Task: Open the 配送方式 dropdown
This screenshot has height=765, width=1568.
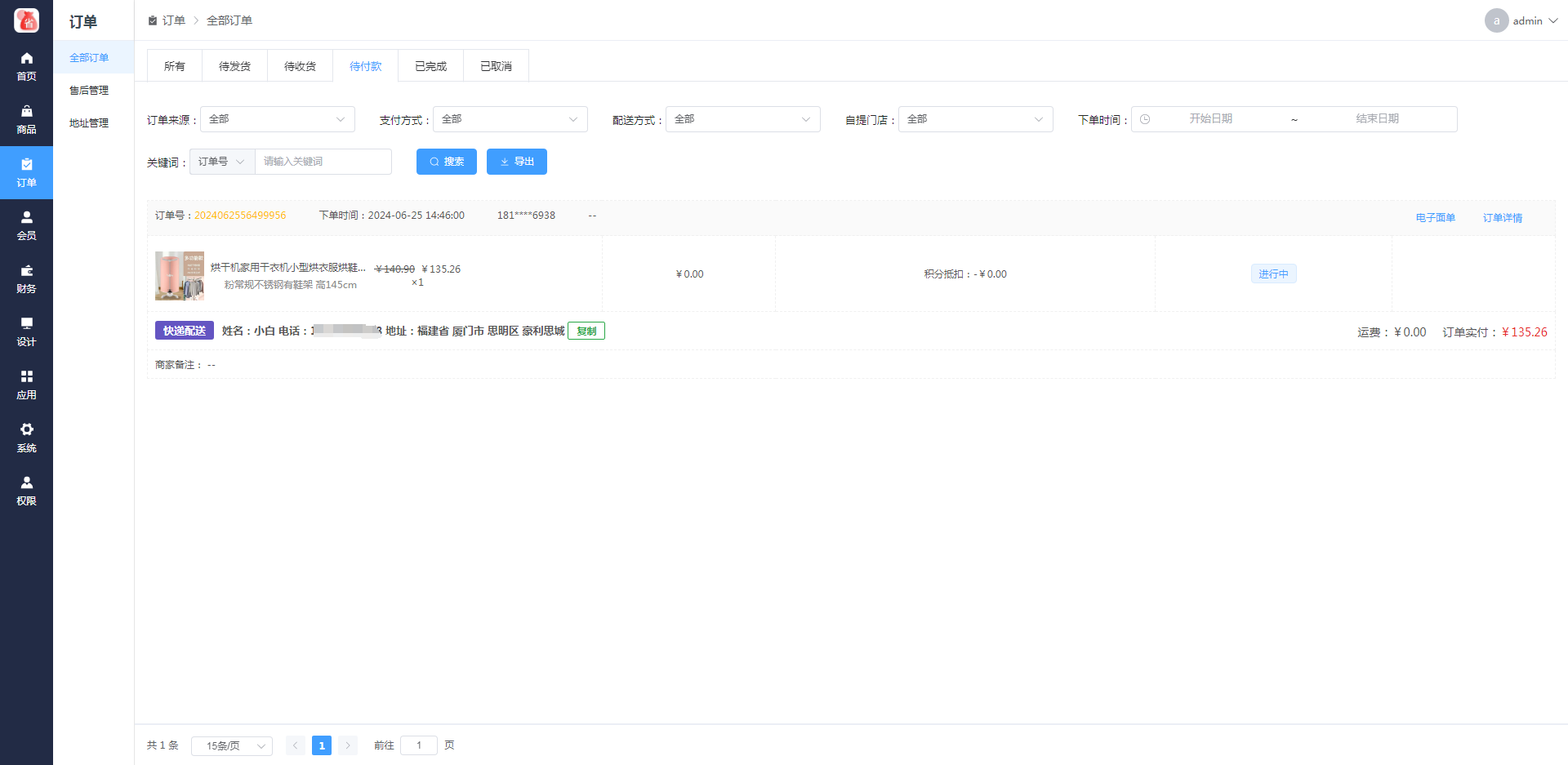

---

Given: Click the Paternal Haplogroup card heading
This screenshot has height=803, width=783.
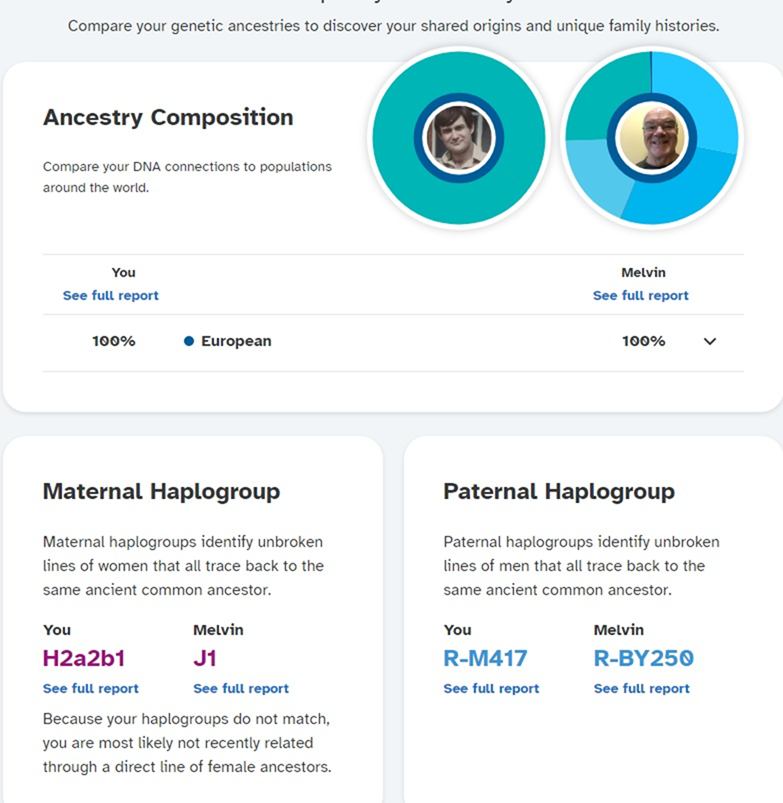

--

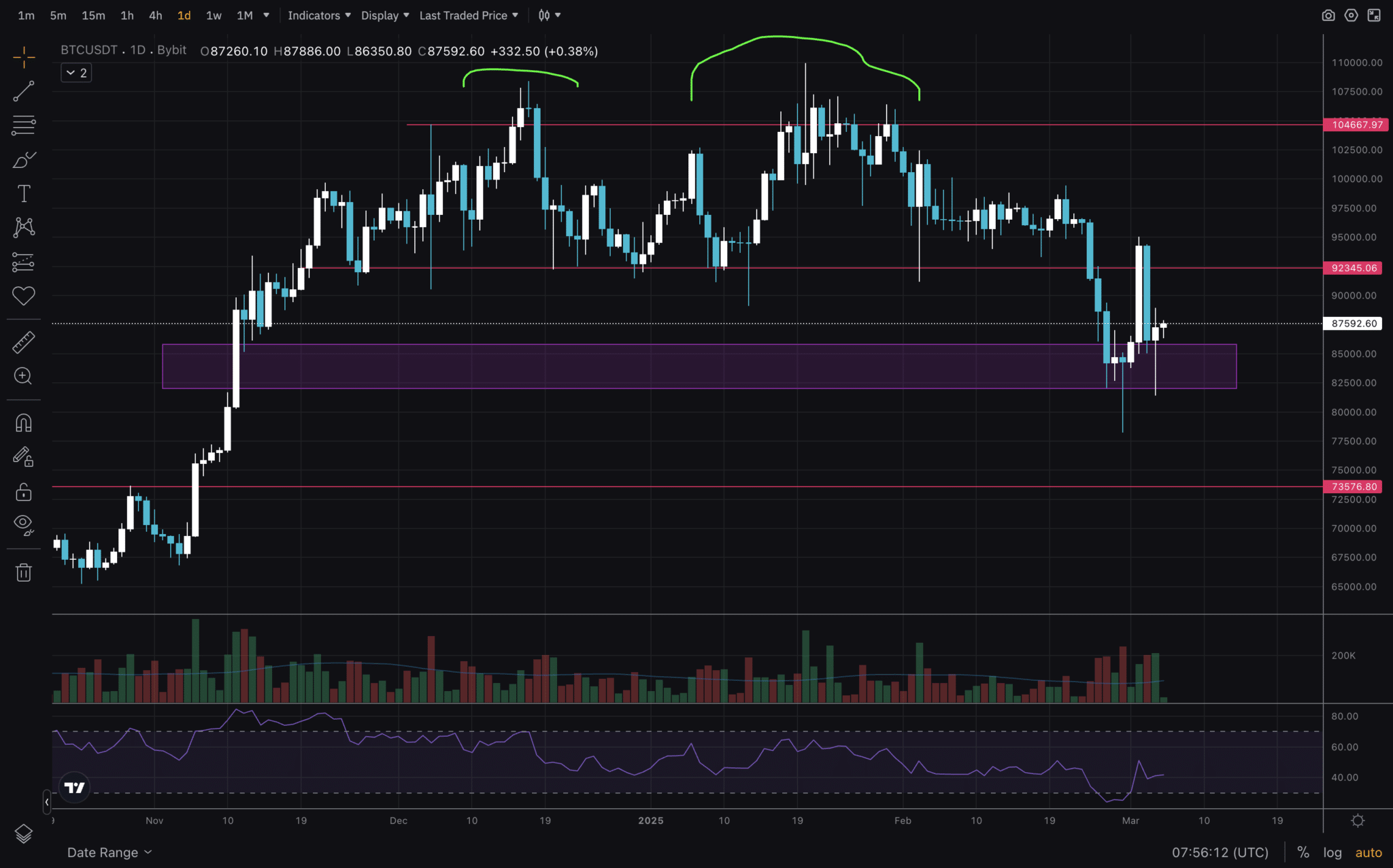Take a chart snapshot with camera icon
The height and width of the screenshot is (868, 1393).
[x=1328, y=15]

• [WRITTEN INSTRUCTION]: State how many lines of the data above contain the string "This". Case must match, and the reply should be the number alone.

• [COMPLETE RESPONSE]: 2